To surmount this limitation the researchers plan to develop other diagnostic tests based on more accessible techniques, such as immunofluorescence, which uses antibodies chemically labeled with fluorescent dyes to visualize molecules.

“If we succeed in validating a test of this specific type for the new coronavirus, other labs and hospitals that don’t have the equipment to perform RT-PCR testing will also be able to diagnose the disease,” Durigon said.

Zika legacy

Isolation of the new coronavirus and its reproduction in the laboratory, Durigon added, were made possible by funding from FAPESP for installation at ICB-USP of two laboratories certified for Biosafety Level III (BSL-3). Facilities with BSL-3 certification must be specially designed to handle substances that can cause serious and potentially lethal diseases (including bioterrorism agents). This infrastructure at ICB-USP was originally built to cultivate zika virus.
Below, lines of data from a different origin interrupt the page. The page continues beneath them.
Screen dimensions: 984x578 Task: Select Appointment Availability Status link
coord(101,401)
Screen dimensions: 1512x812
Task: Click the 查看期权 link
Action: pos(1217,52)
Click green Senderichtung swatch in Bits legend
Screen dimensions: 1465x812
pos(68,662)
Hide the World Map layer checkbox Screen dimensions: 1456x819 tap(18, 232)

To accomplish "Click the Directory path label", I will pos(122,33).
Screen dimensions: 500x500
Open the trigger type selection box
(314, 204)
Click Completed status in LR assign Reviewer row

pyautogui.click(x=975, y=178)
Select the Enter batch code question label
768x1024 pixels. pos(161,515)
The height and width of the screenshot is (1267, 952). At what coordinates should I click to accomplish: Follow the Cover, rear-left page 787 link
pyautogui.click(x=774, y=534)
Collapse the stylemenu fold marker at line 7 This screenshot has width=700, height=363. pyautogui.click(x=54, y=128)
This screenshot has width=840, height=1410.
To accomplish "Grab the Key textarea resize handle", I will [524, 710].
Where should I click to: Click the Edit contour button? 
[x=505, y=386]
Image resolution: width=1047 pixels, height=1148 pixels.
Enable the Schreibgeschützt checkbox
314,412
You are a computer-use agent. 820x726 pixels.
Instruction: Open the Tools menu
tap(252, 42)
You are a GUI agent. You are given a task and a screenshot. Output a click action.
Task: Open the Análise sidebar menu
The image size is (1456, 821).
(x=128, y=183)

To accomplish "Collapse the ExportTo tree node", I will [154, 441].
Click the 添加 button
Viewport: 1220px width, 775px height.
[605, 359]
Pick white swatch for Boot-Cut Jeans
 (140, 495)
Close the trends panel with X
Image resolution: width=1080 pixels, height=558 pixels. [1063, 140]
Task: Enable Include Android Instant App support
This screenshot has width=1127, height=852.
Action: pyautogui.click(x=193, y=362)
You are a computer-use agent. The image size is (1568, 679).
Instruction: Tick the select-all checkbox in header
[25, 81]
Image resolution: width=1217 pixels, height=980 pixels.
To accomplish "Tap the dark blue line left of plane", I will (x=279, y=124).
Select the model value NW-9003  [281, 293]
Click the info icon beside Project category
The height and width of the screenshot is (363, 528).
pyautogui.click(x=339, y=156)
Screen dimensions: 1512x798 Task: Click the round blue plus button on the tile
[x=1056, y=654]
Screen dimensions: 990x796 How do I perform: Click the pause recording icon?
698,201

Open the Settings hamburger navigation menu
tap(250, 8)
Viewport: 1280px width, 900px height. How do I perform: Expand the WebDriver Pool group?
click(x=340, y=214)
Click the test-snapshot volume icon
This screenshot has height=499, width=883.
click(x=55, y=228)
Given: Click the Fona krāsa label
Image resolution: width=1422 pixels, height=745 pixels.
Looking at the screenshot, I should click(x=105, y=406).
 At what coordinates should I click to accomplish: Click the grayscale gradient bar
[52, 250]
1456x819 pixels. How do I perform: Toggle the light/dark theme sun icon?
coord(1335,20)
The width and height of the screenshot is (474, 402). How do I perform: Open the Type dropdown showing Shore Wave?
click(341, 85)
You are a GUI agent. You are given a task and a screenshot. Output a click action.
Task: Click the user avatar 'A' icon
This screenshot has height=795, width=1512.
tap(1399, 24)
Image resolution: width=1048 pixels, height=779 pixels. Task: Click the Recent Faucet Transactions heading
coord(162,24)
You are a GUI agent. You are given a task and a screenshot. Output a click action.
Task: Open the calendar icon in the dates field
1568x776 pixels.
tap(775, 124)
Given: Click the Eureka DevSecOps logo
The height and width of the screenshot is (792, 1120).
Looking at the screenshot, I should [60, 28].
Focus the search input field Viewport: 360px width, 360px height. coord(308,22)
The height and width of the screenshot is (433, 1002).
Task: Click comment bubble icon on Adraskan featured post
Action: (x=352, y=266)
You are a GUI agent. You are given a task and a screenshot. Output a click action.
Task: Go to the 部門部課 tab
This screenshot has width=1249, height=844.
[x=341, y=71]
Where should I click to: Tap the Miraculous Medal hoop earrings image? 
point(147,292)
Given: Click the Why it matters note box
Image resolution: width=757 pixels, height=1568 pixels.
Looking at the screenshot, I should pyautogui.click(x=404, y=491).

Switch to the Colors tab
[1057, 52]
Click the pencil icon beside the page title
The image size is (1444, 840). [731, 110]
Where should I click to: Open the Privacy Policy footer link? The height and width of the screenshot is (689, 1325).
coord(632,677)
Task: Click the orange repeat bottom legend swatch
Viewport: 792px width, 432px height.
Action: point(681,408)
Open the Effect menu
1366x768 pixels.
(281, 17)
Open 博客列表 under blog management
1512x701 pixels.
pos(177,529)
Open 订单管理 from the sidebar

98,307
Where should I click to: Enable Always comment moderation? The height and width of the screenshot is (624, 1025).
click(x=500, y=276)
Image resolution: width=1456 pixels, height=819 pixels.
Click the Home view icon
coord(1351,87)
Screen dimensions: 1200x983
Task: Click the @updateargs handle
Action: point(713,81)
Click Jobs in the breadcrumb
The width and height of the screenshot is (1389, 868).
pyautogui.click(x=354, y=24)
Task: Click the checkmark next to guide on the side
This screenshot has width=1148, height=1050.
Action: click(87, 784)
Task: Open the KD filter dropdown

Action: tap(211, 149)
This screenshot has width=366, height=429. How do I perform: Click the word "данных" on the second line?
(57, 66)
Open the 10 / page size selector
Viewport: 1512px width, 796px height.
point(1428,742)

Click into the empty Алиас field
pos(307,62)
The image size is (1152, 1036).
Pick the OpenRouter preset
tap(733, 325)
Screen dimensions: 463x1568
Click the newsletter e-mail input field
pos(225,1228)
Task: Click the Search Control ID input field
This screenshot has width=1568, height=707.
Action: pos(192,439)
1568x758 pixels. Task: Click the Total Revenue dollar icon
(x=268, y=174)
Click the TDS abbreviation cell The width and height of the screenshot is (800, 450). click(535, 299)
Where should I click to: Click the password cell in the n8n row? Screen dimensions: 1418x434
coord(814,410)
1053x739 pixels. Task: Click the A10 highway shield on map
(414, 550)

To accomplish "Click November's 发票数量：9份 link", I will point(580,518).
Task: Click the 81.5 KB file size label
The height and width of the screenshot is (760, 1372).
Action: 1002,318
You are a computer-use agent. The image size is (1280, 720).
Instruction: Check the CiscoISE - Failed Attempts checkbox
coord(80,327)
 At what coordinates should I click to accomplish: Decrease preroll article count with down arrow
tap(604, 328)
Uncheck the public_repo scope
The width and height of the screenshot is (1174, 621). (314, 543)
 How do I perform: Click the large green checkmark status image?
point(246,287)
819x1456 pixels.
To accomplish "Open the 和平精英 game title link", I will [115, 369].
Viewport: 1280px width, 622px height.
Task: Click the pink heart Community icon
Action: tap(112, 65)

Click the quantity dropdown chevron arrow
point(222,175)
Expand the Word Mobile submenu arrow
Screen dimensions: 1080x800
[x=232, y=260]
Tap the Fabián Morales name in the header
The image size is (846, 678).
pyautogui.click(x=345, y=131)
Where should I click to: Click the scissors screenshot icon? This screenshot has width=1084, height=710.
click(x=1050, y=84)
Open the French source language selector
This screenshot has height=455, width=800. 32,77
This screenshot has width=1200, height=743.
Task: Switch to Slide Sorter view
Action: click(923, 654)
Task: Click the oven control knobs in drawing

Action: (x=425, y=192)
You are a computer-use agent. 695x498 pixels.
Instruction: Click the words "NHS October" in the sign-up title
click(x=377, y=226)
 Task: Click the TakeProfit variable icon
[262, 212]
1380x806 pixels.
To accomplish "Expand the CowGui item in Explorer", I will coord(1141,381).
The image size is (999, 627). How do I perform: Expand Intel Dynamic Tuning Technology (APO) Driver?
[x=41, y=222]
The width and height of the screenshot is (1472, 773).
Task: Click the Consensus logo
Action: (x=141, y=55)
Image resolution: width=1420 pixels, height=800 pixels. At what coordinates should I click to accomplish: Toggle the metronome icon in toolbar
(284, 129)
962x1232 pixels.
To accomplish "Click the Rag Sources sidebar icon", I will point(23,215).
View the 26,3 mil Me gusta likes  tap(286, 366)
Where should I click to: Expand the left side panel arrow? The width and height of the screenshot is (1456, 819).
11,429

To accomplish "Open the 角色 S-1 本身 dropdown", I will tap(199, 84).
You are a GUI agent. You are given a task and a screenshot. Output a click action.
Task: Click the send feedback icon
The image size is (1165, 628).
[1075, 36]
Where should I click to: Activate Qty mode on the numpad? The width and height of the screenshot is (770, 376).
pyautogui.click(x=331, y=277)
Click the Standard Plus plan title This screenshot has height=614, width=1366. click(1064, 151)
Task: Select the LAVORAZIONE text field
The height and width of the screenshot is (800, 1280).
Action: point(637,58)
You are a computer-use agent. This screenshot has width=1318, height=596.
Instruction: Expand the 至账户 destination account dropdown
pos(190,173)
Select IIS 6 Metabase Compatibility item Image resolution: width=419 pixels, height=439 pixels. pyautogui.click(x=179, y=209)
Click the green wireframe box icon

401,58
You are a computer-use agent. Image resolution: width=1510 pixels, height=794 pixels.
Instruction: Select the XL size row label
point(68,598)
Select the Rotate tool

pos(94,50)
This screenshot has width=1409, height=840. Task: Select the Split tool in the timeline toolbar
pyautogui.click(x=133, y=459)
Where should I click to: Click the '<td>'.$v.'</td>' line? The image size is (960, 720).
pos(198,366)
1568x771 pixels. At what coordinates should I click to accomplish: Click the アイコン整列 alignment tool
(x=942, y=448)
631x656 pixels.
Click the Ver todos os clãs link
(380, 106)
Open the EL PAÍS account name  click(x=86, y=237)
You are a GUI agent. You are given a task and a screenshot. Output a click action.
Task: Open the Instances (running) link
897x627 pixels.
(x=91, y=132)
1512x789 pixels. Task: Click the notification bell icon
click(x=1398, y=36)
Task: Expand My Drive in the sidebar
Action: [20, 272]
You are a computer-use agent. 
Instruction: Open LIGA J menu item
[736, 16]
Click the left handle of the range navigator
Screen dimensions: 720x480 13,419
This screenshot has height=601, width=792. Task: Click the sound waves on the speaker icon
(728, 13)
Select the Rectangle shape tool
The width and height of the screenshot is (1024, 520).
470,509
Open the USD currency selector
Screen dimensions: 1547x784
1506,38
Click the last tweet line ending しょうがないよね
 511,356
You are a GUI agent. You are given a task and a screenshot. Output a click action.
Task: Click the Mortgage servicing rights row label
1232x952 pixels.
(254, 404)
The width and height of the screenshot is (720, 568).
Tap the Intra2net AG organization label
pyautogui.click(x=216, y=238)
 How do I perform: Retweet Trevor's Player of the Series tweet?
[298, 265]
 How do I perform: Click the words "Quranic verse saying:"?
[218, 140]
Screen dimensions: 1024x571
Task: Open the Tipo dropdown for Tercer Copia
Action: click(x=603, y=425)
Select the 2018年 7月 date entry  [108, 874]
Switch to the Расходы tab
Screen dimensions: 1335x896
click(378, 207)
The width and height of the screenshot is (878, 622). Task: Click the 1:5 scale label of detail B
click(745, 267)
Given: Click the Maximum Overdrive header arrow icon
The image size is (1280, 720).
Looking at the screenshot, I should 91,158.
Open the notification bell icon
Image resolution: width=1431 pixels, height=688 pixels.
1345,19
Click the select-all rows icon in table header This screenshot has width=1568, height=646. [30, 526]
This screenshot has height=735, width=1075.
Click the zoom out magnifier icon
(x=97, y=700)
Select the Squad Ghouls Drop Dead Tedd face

Construction of these laboratories in early 2016, when the zika epidemic was at its peak in Brazil, now enables the scientists at ICB-USP to grow not just the new coronavirus but also the human influenza viruses, as well as other viruses for use in diagnosing emerging viral diseases, Durigon stressed.

“When the zika outbreak began in late 2015, we were taken by surprise but thanks to funding from FAPESP we were able to be the first to isolate the virus and culture it in our lab for distribution to other labs and research groups,” he said.

Under the aegis of a project called “Virus Genome”, also supported by FAPESP and begun in 2003, a network of 18 laboratories was set up in São Paulo State and equipped to perform RT-PCR diagnostic tests for respiratory viruses as well as genome sequencing.

When the outbreak of zika virus began, the network played a vital role in diagnosing and understanding the disease, according to Durigon.

“This is why continuous funding for research is so important,” he said. “Thanks to the investment made in the past, we have a research infrastructure in São Paulo that will enable us to respond more speedily to needs as they arise, without having to start from scratch.” 

The researchers at ICB-USP have monitored seasonal circulation of four other coronaviruses in Brazil. The results of their studies show that this circulation occurs mainly in the winter.

“São Paulo State and Rio Grande do Sul State will probably have the largest number of cases of infection in the winter because they’re the coldest states in Brazil,” Durigon said.